A stopped MBTA train
Feature Stories 2020: Smoothing out the Red Line: capstone with community impact
Smoothing out the Red Line: capstone with community impact

For their senior capstone project, four mechanical engineering students worked for the MBTA to design and build a sensor to capture data along the Red Line's bumpy ride.

"Has anybody here ever ridden the Red Line? And had a smooth, comfortable ride?"

So begins a senior capstone presentation in Mechanical Engineering, the culmination of a year’s worth of work for a real client, on a real problem, offering a real solution.

The problem starts with a bumpy ride, caused by unevenness in the road bed of the Boston’s Red Line track, ridden by over a quarter of a million people daily.

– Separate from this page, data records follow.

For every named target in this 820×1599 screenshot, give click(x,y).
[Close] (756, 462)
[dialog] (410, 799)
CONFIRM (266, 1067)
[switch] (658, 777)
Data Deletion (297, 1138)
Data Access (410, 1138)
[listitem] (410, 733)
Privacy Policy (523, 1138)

As well as causing passenger discomfort, a bumpy ride means higher wear and tear on cars, lessening their useful lives. Four Mechanical Engineering students worked for the MBTA to design and build a sensor to record these bumps in real time, as the trains are running, to determine exactly where maintenance is needed first.

Like most capstone projects, this involved a multi-step process with research, design, materials choice, fabrication, and testing. Team members had to work within project constraints including technical limits on size, placement, safety, transmission length and wireless data capture. In addition, team members had to consider cost, replication and data collection. As they met and overcame challenges, they had to manage a shifting project schedule.

The team’s research concluded that building a sensor from scratch was the best solution to meet the project requirements. Options were raised, considered, tested, rejected or refined. For the sensor circuitry the team had to dive into electrical engineering. The housing unit went through 8 design changes as 3-D printing revealed correctable flaws.

As time grew short, dynamic testing on Lucy Little Road, Dartmouth substituted for a run over the Red Line track with the sensor measuring and communicating well. The team came in an astounding 93% under budget producing a sensor with a cost just over $50, a quarter of the cheapest commercial version (which did not meet the client specifications). As the project neared completion, the team recommended additional design changes such as adding GPS location data and further stabilizing the sensor in its housing. Next steps are for the MBTA to test the sensor on the Red Line itself.

The Red Line Capstone team is Edward del’Etoile, Kelly Merlo, Nathan Morgado and Michael Sereti. Arghavan Louhghalam, Assistant Professor of Civil and Environmental Engineering, served as project advisor. MBTA clients were Electrical Engineer Michael Walsh and Mechanical Engineer Scott Manning.